Exercise task: Arrange everything from the line containing "You are a computer-use" down to the line containing "click(1048, 690)", both included, as a numbered list without blank lines. Leave the pictures out of your answer.

Data provided:
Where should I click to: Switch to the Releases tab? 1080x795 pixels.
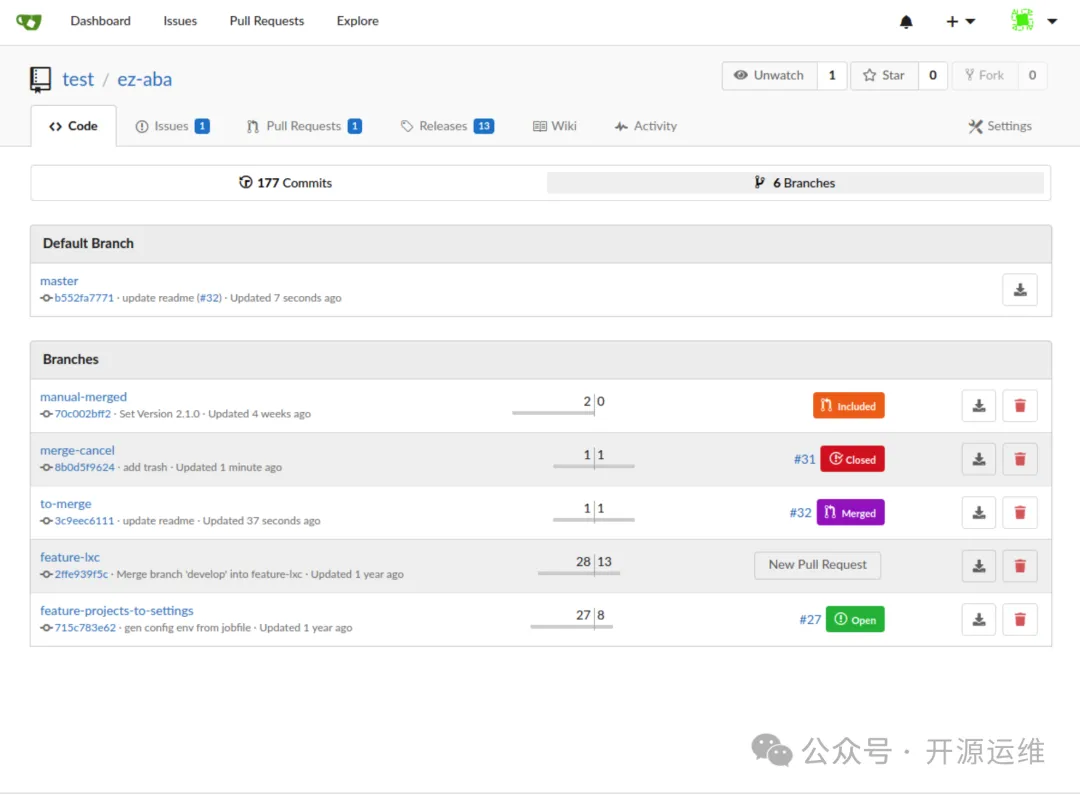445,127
---
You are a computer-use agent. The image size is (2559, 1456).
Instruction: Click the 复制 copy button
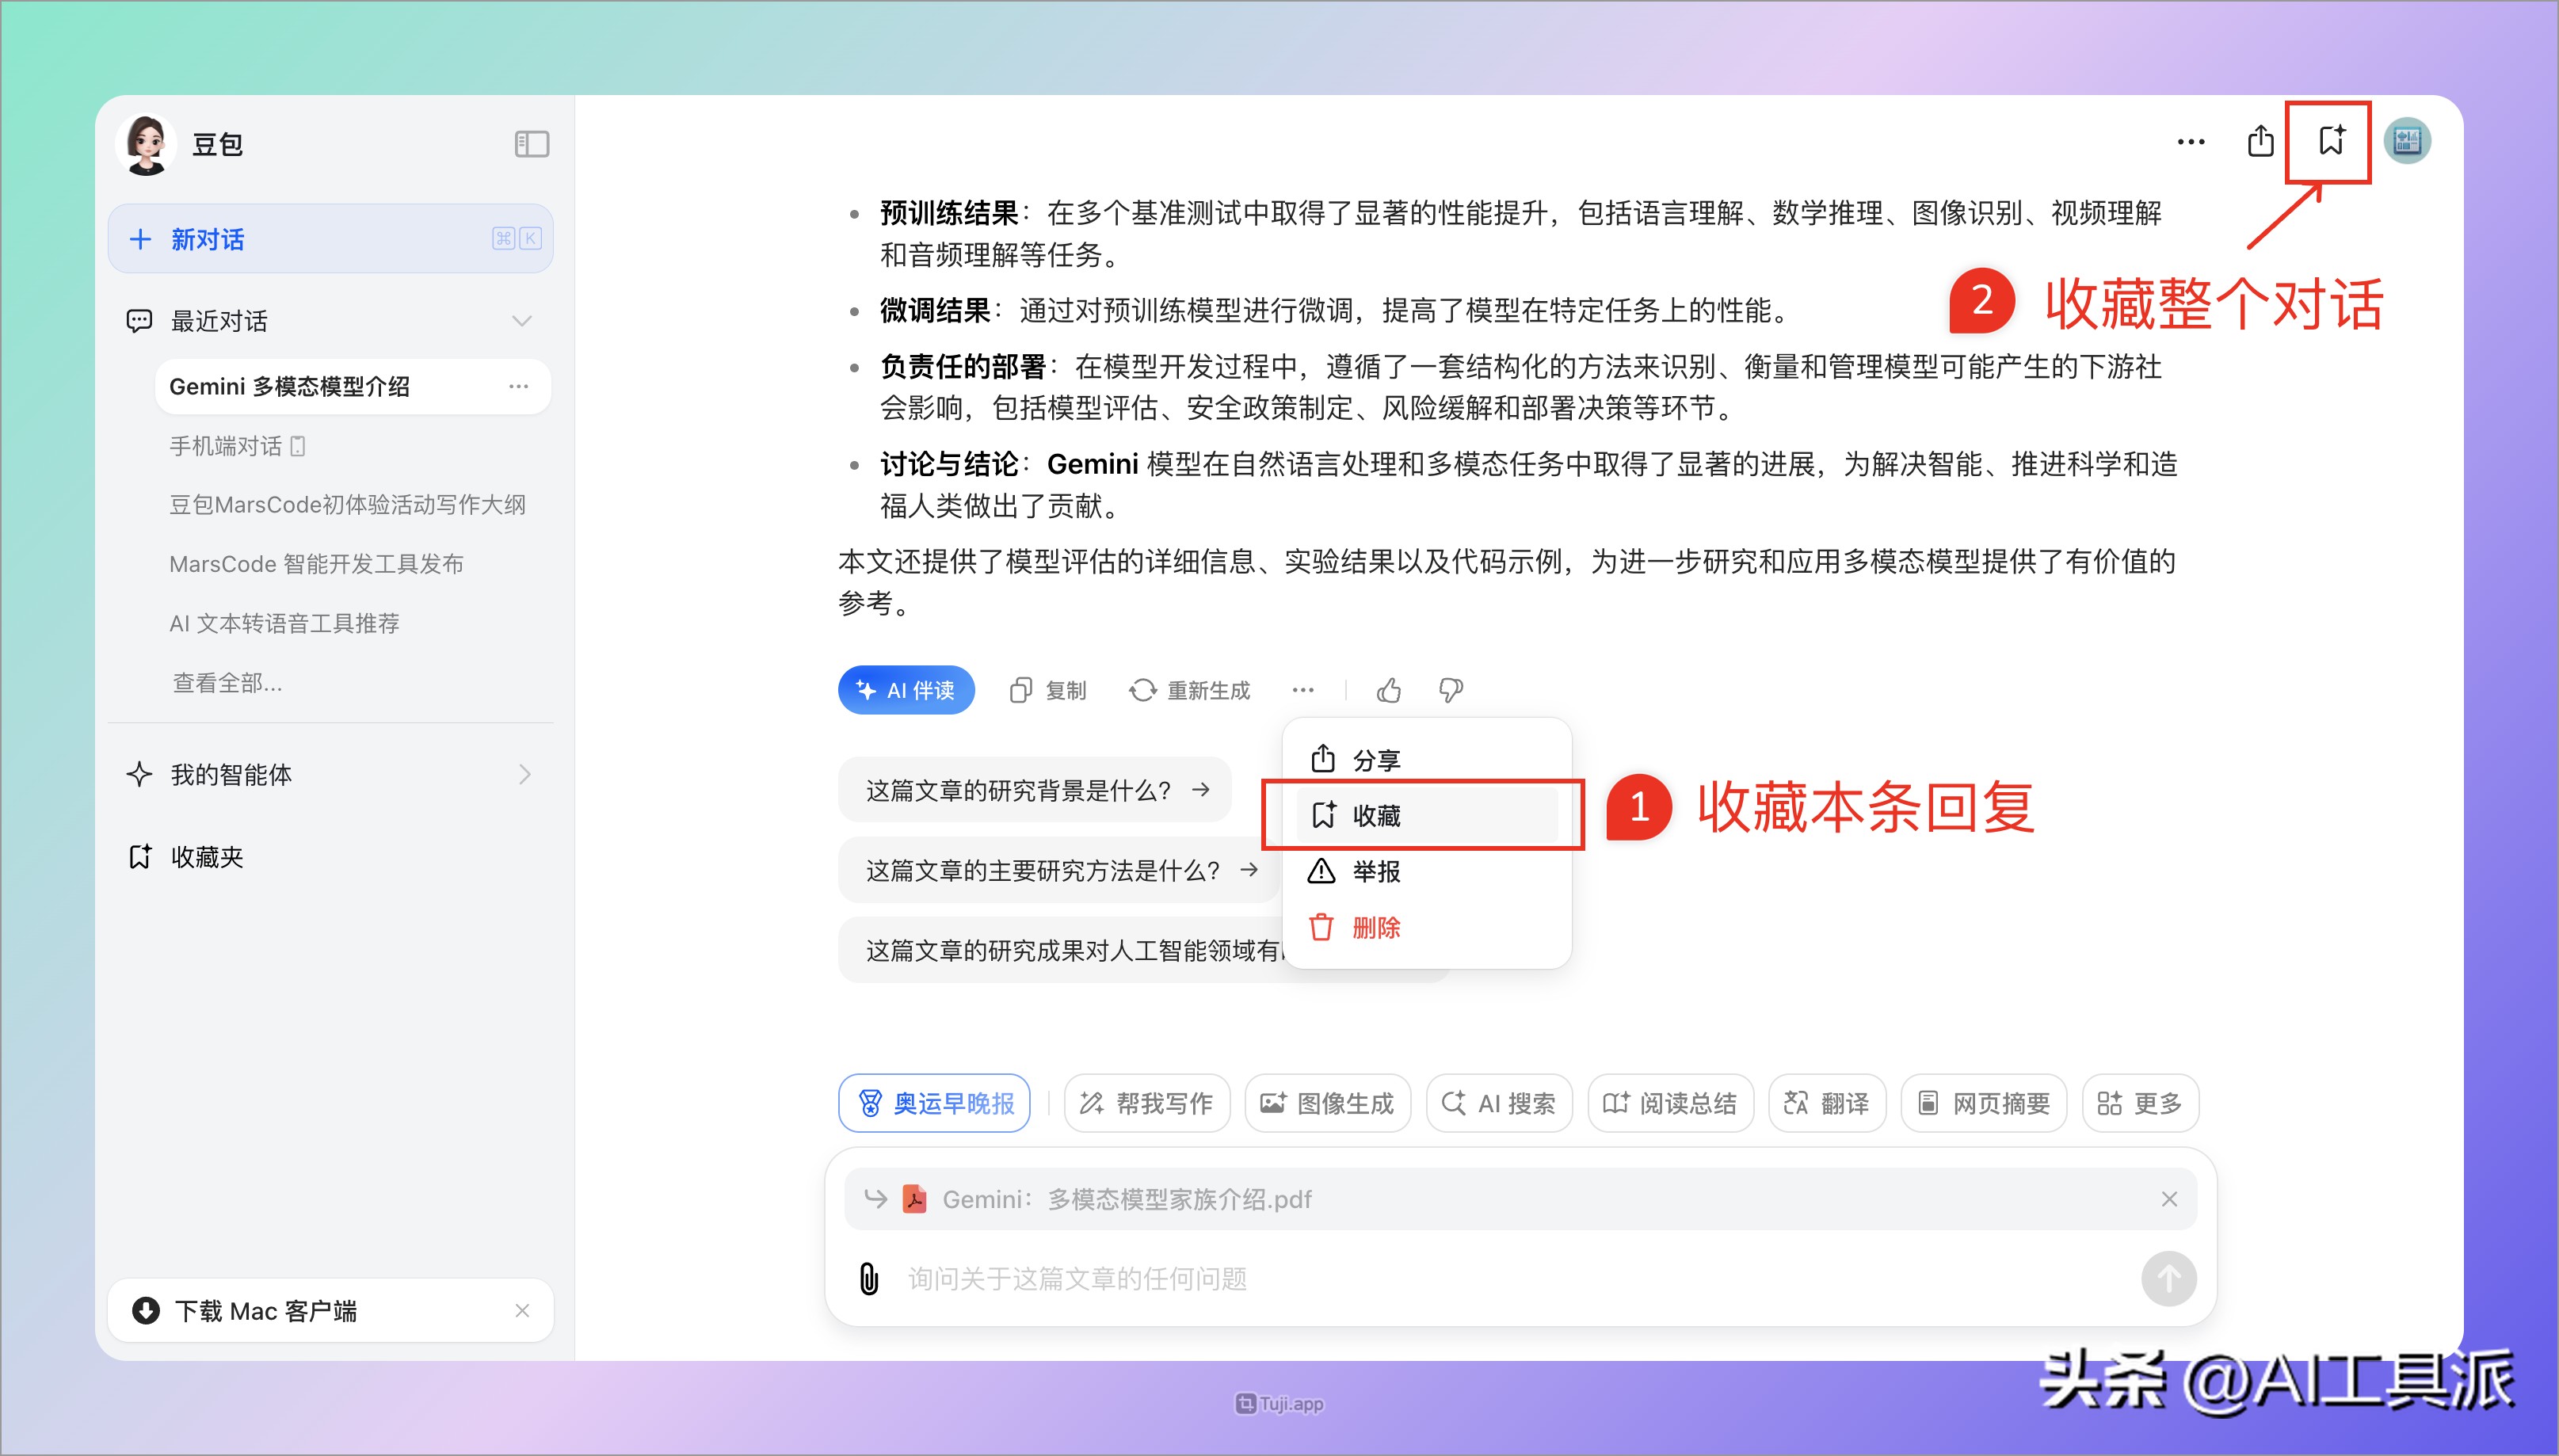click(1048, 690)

The result:
1. You are a computer-use agent. The image size is (2559, 1456).
2. Instruction: Click the 复制 copy button
3. click(1048, 690)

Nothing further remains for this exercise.